BEGIN Given text

JUSTICE Secretary Leila de Lima assured Friday that authorities are doing their best to stamp out the cybersex industry in light of the discovery of a pedophile ring that reportedly streamed live sexual abuse of Filipino children over the Internet.

She also asked members of the Inter-Agency Council Against Trafficking (IACAT), which she co-chairs with Social Welfare Secretary Dinky Soliman, to give an update on the various steps and operations taken so far against child sex abuse.

The Bureau of Immigration (BI) and National Bureau of Investigation (NBI), which are under de Lima’s supervision, are among the agencies under the IACAT.

“This is not something we address only now. We have been doing this all along although intensified efforts from foreign authorities are really helpful,” de Lima said.

Presidential Communications Operations Office Secretary Herminio Coloma Jr. echoed de Lima’s statement, saying the government has been committed to stop trafficking through inter-agency effort, legislation and other administrative measures.

A foreign news outlet reported that British police are working with Australian and US counterparts to dismantle the child pornography ring under the Operation Endeavor of the United Kingdom’s National Crime Agency.

Fifteen minors aged between six and 15 were rescued while 29 got arrested including 11 Filipinos. Seventeen Britons were also collared, five of whom have been sentenced to jail.

Endeavor tracked down the ring after the discovery of obscene videos on a British man’s computer in 2012. He was sentenced to suffer eight-and-a-half years in prison.

END Given text
BEGIN Recorded information

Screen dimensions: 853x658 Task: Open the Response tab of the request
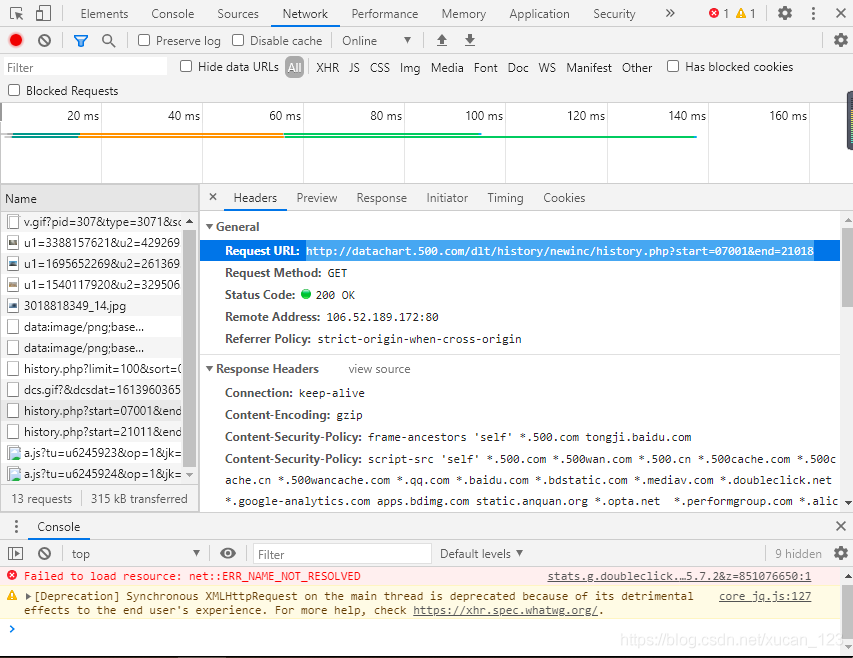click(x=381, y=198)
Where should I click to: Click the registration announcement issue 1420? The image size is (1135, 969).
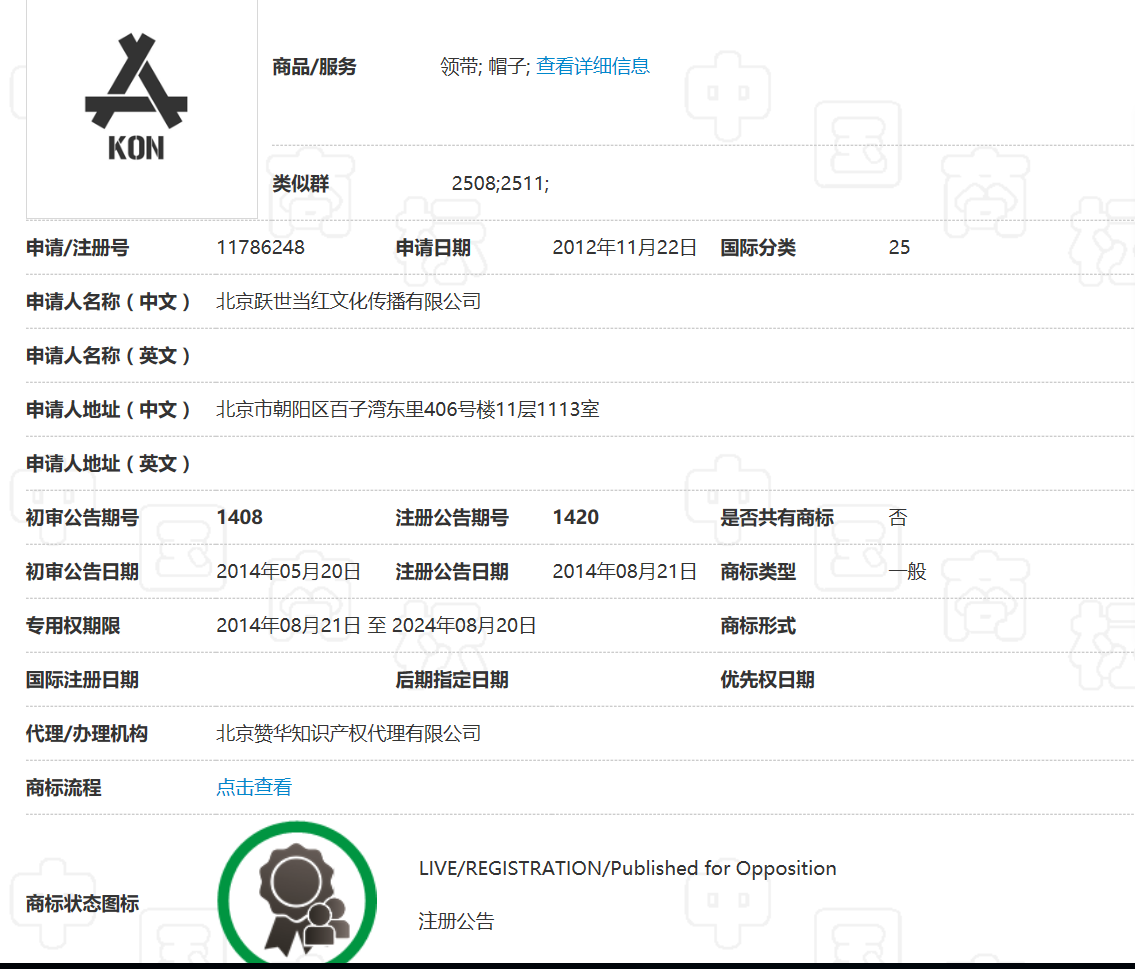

END Recorded information

▶ Directions
**A)** Do these statements agree with the news item on the cybersex ring? Answer yes or no for each and quote the deciding words.
(i) De Lima co-chairs the IACAT with Social Welfare Secretary Dinky Soliman.
(ii) The British man whose computer held the videos was sentenced to ten years in prison.
(iii) Eleven of those arrested were Filipinos.
**B)** Answer from the news item on the cybersex ring:
(i) Which two agencies under de Lima's supervision belong to the IACAT?
(ii) Which UK agency runs Operation Endeavor?
(iii) How many minors were rescued?
**C)** Carry the news item on the cybersex ring on from its last sentence.
The data above come from a different source than the news item.

▶ Outputs for the tasks
**A)**
(i) Yes: "which she co-chairs with Social Welfare Secretary Dinky Soliman"
(ii) No: "He was sentenced to suffer eight-and-a-half years in prison."
(iii) Yes: "29 got arrested including 11 Filipinos"

**B)**
(i) The Bureau of Immigration (BI) and the National Bureau of Investigation (NBI)
(ii) The National Crime Agency
(iii) Fifteen

**C)**
The NCA said the use of webcams to stream live abuse, particularly from developing countries like the Philippines, is a “significant and emerging threat.”

"Extreme poverty, the increasing availability of high speed Internet and the existence of a vast and comparatively wealthy overseas customer base has led to organised crime groups exploiting children for financial gain," the British crime agency said.

De Lima said lack of resources stand in the way of ending cybersex crimes although there has been constant logistical support and yearly increase in the IACAT’s budget.

The DOJ also has an anti-cybercrime unit but it could not go full blast due to the Supreme Court (SC) stay order on the implementation of the Cybercrime Prevention Act.

"But with or without the ruling on the Cybercrime Act, the office has already been working on these offenders," she said.

The Philippines retained its Tier 2 Status, according to a report of the US State Department Global Trafficking in Persons last year.

This means that despite the steps taken in battling modern slavery, the Philippines still needs to intensify action in the prosecution and conviction of offenders.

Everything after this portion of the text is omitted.